JUSTIÇA QUE VISA A GLÓRIA DE DEUS


“Nos dias de Josias, subiu Faraó-Neco, rei do Egito, contra o rei da Assíria, ao rio Eufrates; e, tendo saído contra ele o rei Josias, Neco o matou, em Megido, no primeiro encontro.” 2 Reis 23:29.

Quando estudamos a história do rei Josias, vemos o quanto esse homem temia a Deus e O honrava. No Segundo Livro dos Reis lemos que, corajosamente, ele fez uma série de reformas que mudaram a vida de Judá radicalmente. Entre elas: reparou o templo (22:3-7,9); recuperou a Lei (22:8-20); renovou a Aliança com Deus (23:1-3) e renovou a nação (23:4-30). Foi uma verdadeira revolução espiritual em seus dias. A sua vida transparecia uma retidão e uma tão grande devoção a Deus, que em 2 Rs 23:25 consta que jamais houve rei como ele, nem antes e nem depois dele.

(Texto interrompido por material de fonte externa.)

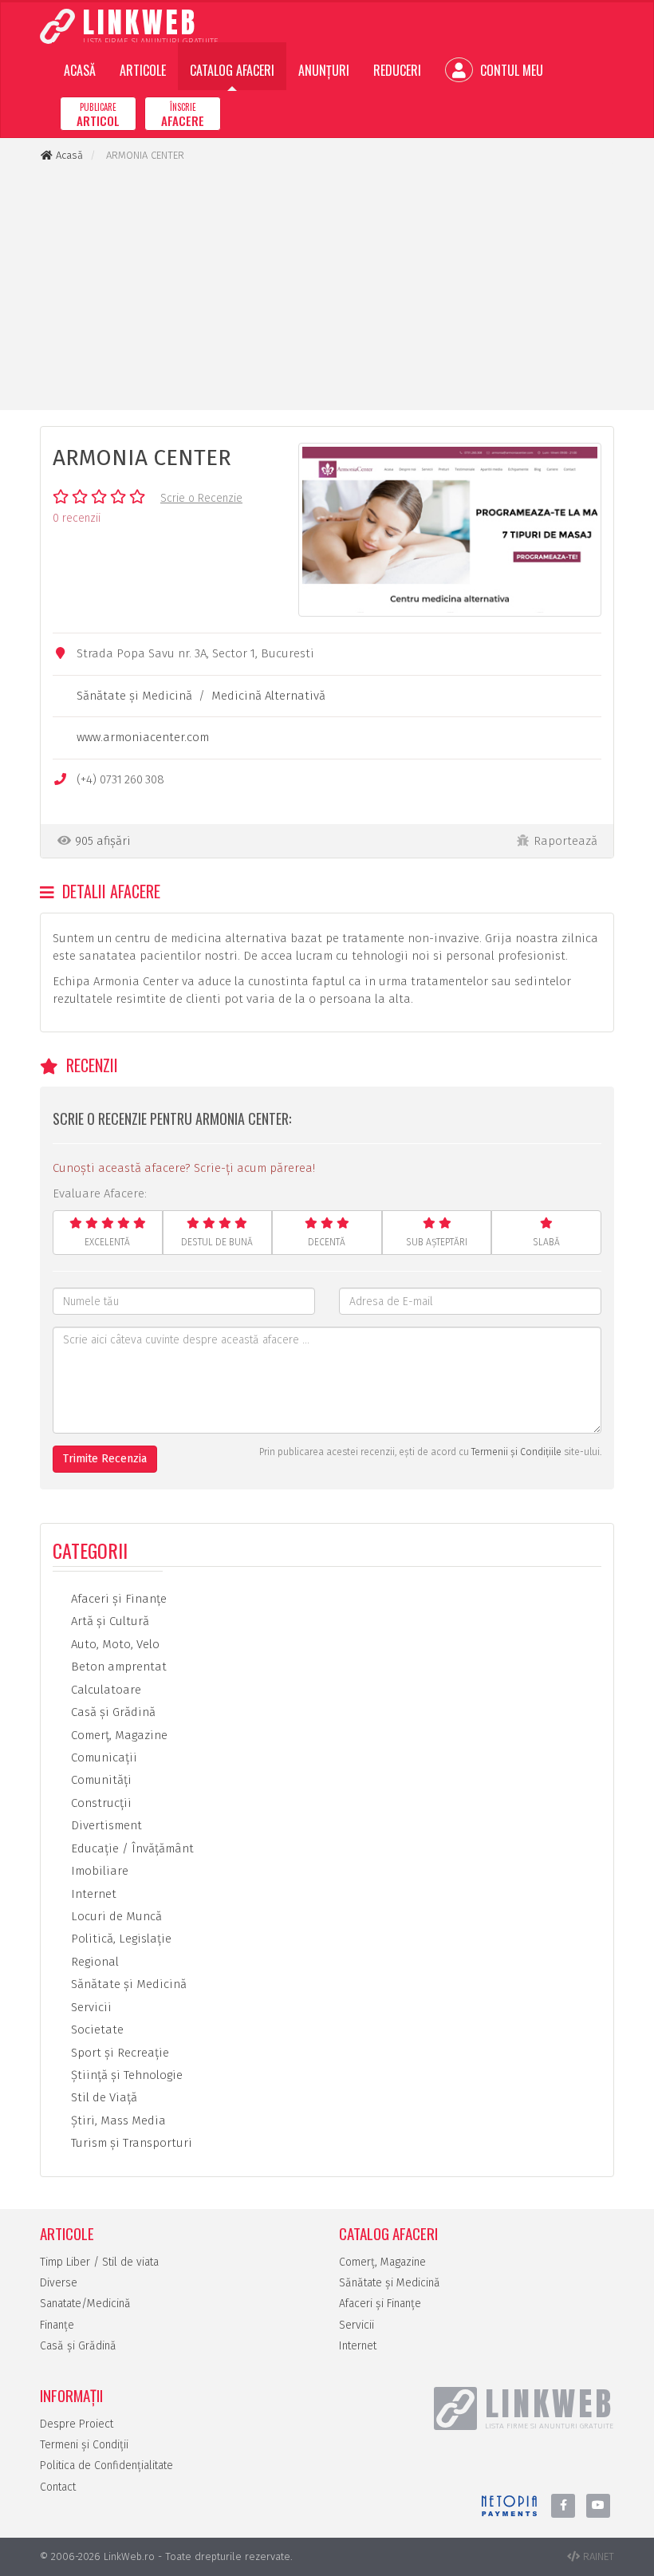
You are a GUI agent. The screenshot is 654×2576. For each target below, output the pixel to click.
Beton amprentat (117, 1666)
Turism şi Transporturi (130, 2143)
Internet (92, 1894)
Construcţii (100, 1803)
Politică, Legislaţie (119, 1938)
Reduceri (397, 70)
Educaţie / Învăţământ (131, 1848)
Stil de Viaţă (102, 2097)
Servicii (90, 2007)
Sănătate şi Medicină (134, 695)
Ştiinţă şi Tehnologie (125, 2075)
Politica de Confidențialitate (106, 2465)
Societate (96, 2029)
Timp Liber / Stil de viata (99, 2262)
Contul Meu (510, 70)
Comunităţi (100, 1780)
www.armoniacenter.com (143, 737)
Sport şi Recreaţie (118, 2052)
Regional (93, 1962)
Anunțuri (323, 70)
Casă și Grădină (78, 2346)
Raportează (565, 841)
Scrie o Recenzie (201, 498)
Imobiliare (98, 1871)
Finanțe (57, 2325)
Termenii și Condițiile (516, 1452)
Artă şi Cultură (108, 1621)
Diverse (58, 2283)
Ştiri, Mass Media (117, 2120)
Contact (58, 2487)
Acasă (80, 70)
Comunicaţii (102, 1757)
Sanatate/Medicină (85, 2303)
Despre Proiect (76, 2424)
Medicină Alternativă (268, 695)
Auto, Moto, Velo (114, 1644)
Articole (143, 70)
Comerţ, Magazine (117, 1735)
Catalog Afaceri (232, 70)
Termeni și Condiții (84, 2445)
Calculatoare (104, 1689)
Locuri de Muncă (115, 1916)
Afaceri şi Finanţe (117, 1599)
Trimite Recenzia (105, 1459)
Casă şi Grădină (112, 1712)
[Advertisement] (327, 286)
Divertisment (105, 1825)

Mas, apesar de tudo o que ele realizou, apesar de sua fidelidade, esforço e temor a Deus, o rei Josias morreu tragicamente em um combate contra o rei do Egito (2 Rs 23:29). A sua trajetória faz-nos pensar em como termina, aqui na Terra, a história de muitos servos de Deus. Biblicamente falando, não é por praticarmos atos de justiça, que estaríamos imunes às tragédias. Muito pelo contrário, o próprio Senhor Jesus nos alertou em João 16:33 que no mundo passaremos por aflições... Ele não estava brincando.

Mas não são todos que creem assim. Um pensamento herético, mas muito comum, é que por agir corretamente e ser fiel a Deus (?) não deveria o crente passar por muitas provações. A pergunta que se faz é: E POR QUÊ? A raiz de tal altivez da mente e espírito é pensar que por agirmos de conformidade com a Palavra de Deus, seriamos uma espécie de “credores” de Deus. Tal pensamento é um absurdo, o Todo-Poderoso não está em débito com Seus súditos, Ele está acima de tudo e não deve nada a nenhuma de Suas criaturas.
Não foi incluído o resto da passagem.